Undersea Hyperb Med. 2010 Jan-Feb;37(1):23-33.


Department of Neurology, Chu Shang Show Chwan Hospital, Nantou, Taiwan, Republic of China.



Delayed neuropsychiatric syndrome (DNS) is characterized by mental impairment, motor dysfunction, dementia, or psychosis that develops between a few days and weeks after acute carbon monoxide (CO) poisoning. One possible mechanism responsible for CO-mediated encephalopathy involves oxidative stress, such as lipid peroxidation, caused by the cellular uptake of CO and which leads to an inflammatory cascade. There is no current effective treatment for DNS. We applied 8-40 sessions of hyperbaric oxygen therapy (HBO2) to patients with DNS and evaluated its effectiveness.


After admission, all patients were administered piracetam or bromocriptine, or both, and received HBO2. Neuropsychiatric tests included EEG, mini-mental status examination (MMSE), brain MRI, event-related potential (ERP), and brain perfusion scan (brain SPECT). Results of these tests were compared before and after HBO2, and the clinical features were monitored during this period.

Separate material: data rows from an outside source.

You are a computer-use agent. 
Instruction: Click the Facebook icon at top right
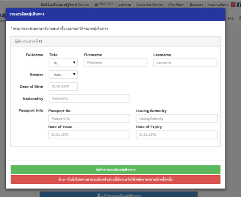[239, 4]
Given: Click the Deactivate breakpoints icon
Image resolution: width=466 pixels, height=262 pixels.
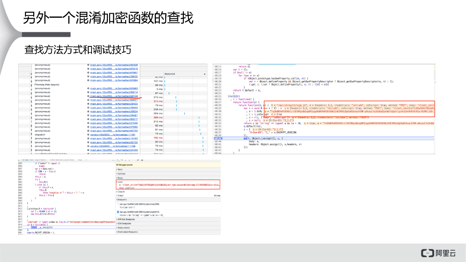Looking at the screenshot, I should pyautogui.click(x=138, y=160).
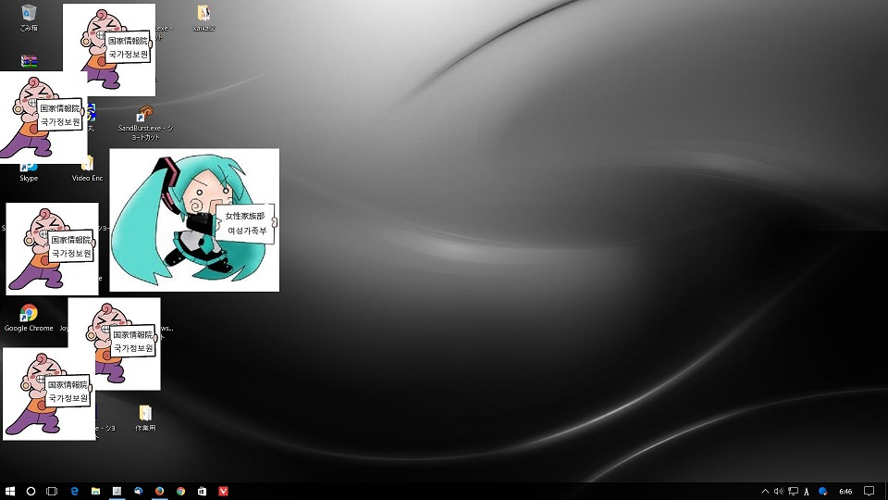Open the WinRAR archive icon on the desktop
Viewport: 888px width, 500px height.
tap(30, 62)
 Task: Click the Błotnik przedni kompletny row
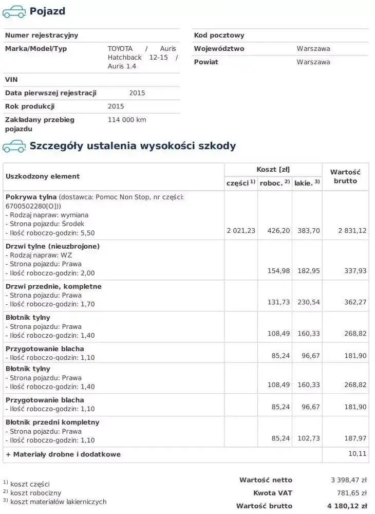point(185,432)
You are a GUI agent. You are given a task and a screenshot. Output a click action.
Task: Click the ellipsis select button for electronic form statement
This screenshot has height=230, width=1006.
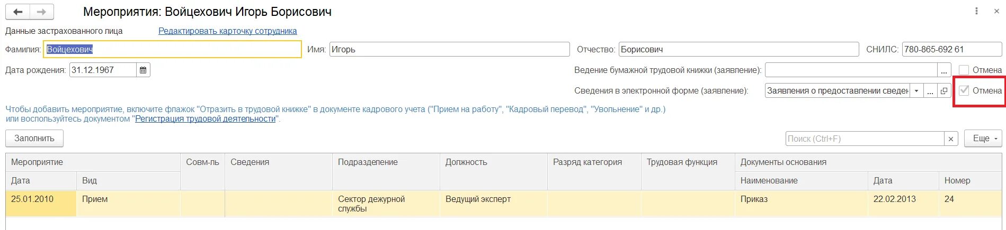click(x=930, y=91)
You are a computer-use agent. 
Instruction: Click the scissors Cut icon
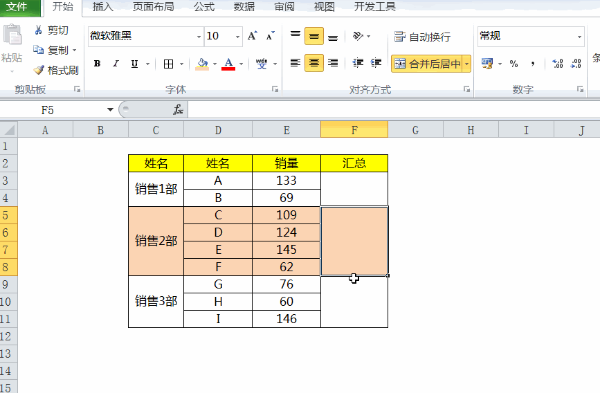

The symptoms of DNS for all patients improved significantly after HBOT. Although white matter changes remained evident in the brain MRI scans, other examinations such as EEG, MMSE, ERP, and 99mTc-ECD brain SPECT were nearly normal after HBOT.


Our results suggest that HBO2 decreases the severity of impairment in patients with DNS. Although a large randomized trial is required to address the efficacy of this therapy, therapeutic application of HBO2 may be recommended in patients with DNS after CO poisoning.